The Inspectorate can request in writing all information it deems necessary or useful. The requested information must be provided within the time limit set by the Inspectorate, and the Inspectorate can request additional information at any time. The person from whom the information is requested can submit additional information and explanations, if necessary.
The Inspectorate can conduct on-site inspections at the premises of a data controller or processor, if it has reasons to suspect that data protection legislation is being violated.

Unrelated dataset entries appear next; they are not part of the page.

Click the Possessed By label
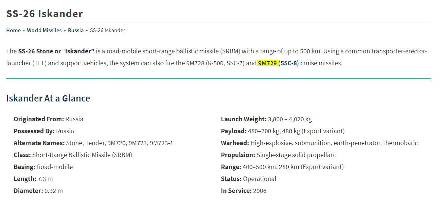Screen dimensions: 441x203 pyautogui.click(x=34, y=131)

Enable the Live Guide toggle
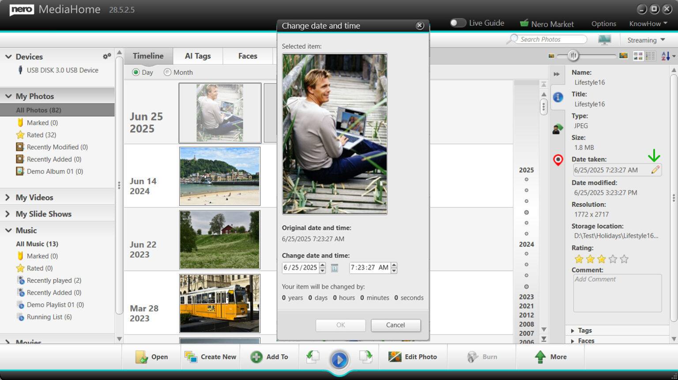coord(458,23)
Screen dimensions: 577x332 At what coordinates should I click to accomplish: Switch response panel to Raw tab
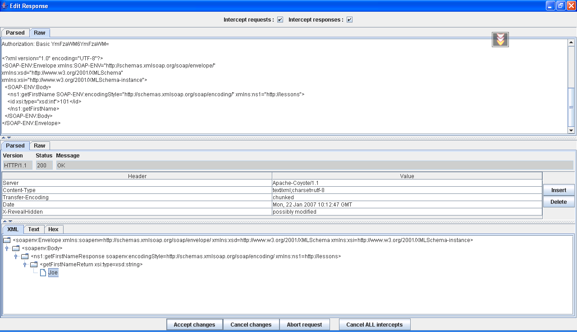(40, 146)
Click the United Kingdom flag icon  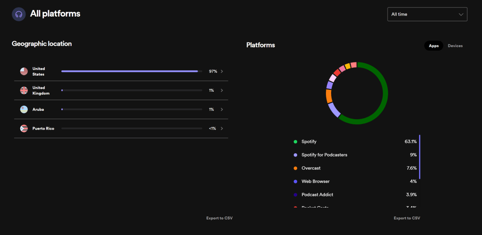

If the Inspectorate requires access to the premises of persons bound by a duty of professional secrecy, the written consent of the person concerned or an authorisation from the examining magistrate is required.
The Inspectorate can conduct on-site inspections at residential locations with the occupant's prior consent or an authorisation from the examining magistrate.
Inspections at residential premises without the occupant's consent must be carried out between 5.00 am and 9.00 pm by two inspectors.
Consulting and Copying IT Systems and the Data They Contain
If the Inspectorate has reasons to believe that data protection legislation is being violated, it may consult any IT systems and the data they contain, provided it has obtained the prior consent of the data controller or processor being investigated or an authorisation from the examining magistrate.
This also holds true where the data are stored in another member state and are publicly accessible in Belgium by electronic means or through the consent of persons legally authorised to use the computer system under investigation.
In addition, the Inspectorate may copy any IT systems and the data they contain. If it is not possible to make copies in a readable, legible format, the Inspectorate may seize the IT system and data.
If the data are in a foreign language, the Inspectorate can request a translation into an official language of Belgium (Dutch, French or German).
If the Inspectorate has obtained the prior consent of the person concerned or an authorisation from the examining magistrate, it may (with the assistance of an expert) verify the security measures of IT systems.
The Inspectorate shall at all times take appropriate measures to safeguard the integrity of the data it accesses.
Seizure or Sealing of Assets and IT Systems
The Inspectorate can seize or place under seal any asset, document or IT system, for up to 72 hours. The Inspectorate can only seize or seal assets or IT systems for investigative or evidentiary purposes or if there is a risk that the violation will otherwise continue or a new violation will be committed.
After 72 hours have passed, the Inspectorate may, with the prior authorisation of the examining magistrate, seize or seal any asset, document or IT system that contributed to the violation. The seized or sealed assets and IT systems shall be listed in a register.
The controller or processor concerned may appeal the Inspectorate's decision to the Dispute Resolution Body by registered letter with an acknowledgment of receipt within 30 days after being notified thereof.
Close of the Investigation
Once the investigation is finished, a report shall be drawn up and added to the file. The inspector general can decide to submit the file to the Dispute Resolution Body, the data protection authority of another state or to the public prosecution service if the matter constitutes a criminal offense. The Inspectorate can also decide to close the case with no further action.
Whereas the Privacy Commission had limited enforcement powers, the Data Protection Authority is entrusted with a wide range of powers to enforce data protection legislation. These powers are comparable to those of other regulatory bodies such as the Competition Authority.
Data controllers and processors should be prepared for investigation by the Data Protection Authority. It is, therefore, recommended to put in place a so-called dawn raid procedure in order to be ready when the Data Protection Authority knocks on your door.